Masa iya cuma dari membaca opiniku tentang sesuatu sudah membuatnya jatuh cinta? Eh, cinta bukan yang dia maksud?

"Bukankah aku sangat berbeda dari mantan-mantan pacarmu? Aku enggak secantik mereka, Yo. Aku cupu, pendek-gempal tubuhku, enggak pandai berias, enggak pandai jaga pola makan. Memangnya, kamu enggak malu menikah dengan wanita yang bahkan enggak lebih cantik dan seksi daripada mantan-mantanmu?"

"Di sanalah bodohnya Teja Kusuma Prasetyo pada masa lalu. Mengejar-ngejar yang hanya cantik fisik, tetapi cara pandang mereka terhadap sesuatu enggak secerdas kamu, Raya."

Hidungku sedikit mengembang. Jarang-jarang ada pria sekeren Teja memuji cara pandangku. Eh, tapi jangan langsung GR! Nilai kembali niatan Teja. Siapa tahu dia memang cuma baper karena surat dan buku itu. Lagi pula, siapa pula yang tidak baper karena sudah diabadikan dalam sebuah karya, 'kan?

"Kamu sudah berapa kali istikharah?"

"Berkali-kali. Nyaris setiap hari sepanjang dua tahun."

"Sudah membicarakannya dengan bapak dan ibumu?"

"Sudah. Insyaallah, mereka menerima dengan tangan terbuka. Bahkan kalau bisa, jawabannya jangan lama-lama."

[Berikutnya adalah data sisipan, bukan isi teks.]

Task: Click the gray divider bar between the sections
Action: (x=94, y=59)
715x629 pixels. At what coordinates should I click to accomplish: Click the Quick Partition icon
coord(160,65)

Aku kembali menghela napas. Maksud takdir hari ini apa, sih? Apa Tuhan mau mempermainkanku lagi perihal jodoh?

"Aku ... aku enggak tahu harus jawab apa, Yo. Pernyataanmu sangat mengagetkan. Enggak pernah terlintas sedikit pun dalam bayanganku kamu menyukai bahkan sampai mengajakku menikah." Kembali kutatap gumpalan awan yang semakin menjingga.

Bukankah kisah ini cukup gila? Bagaimana bisa nyaris serupa dengan kisah Langgam-Suwa atau Sambara-Jiwa? Hei, aku membuat novel itu bukan sebagai perwujuduan doa! Idenya tiba-tiba saja melintas. Kan, sayang kalau tidak dieksekusi.